DATA FOR REVIEW:
··········

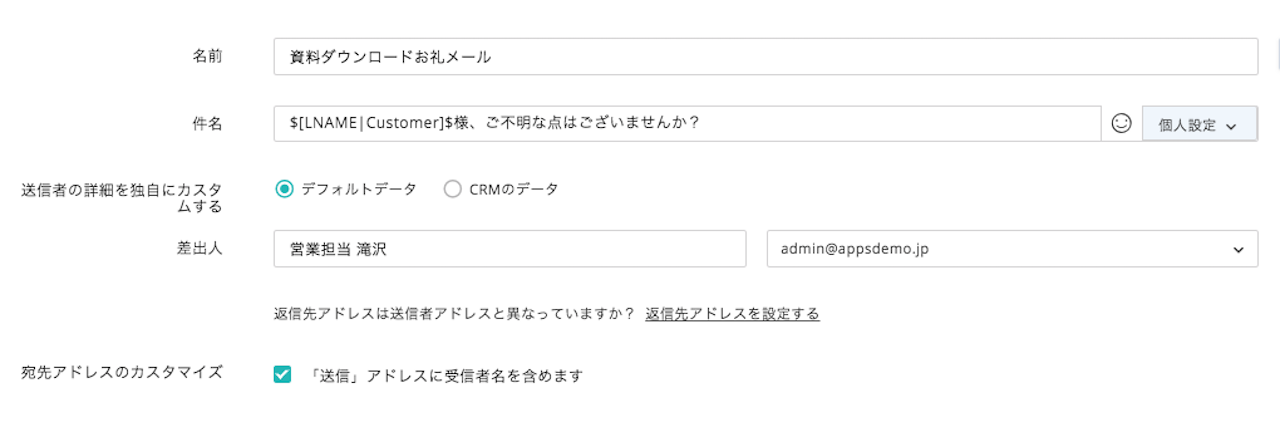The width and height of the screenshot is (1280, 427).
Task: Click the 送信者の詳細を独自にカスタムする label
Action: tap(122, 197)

··········

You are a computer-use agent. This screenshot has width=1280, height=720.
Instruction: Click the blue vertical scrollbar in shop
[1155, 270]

··········

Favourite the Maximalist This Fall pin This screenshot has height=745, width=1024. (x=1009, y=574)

··········

TASK DIRECTIONS: Find the lines above holding the word "This" and show them.

EXPECTED ANSWER:
You are a computer-use agent. This screenshot has width=1280, height=720.
Favourite the Maximalist This Fall pin This screenshot has height=745, width=1024. (x=1009, y=574)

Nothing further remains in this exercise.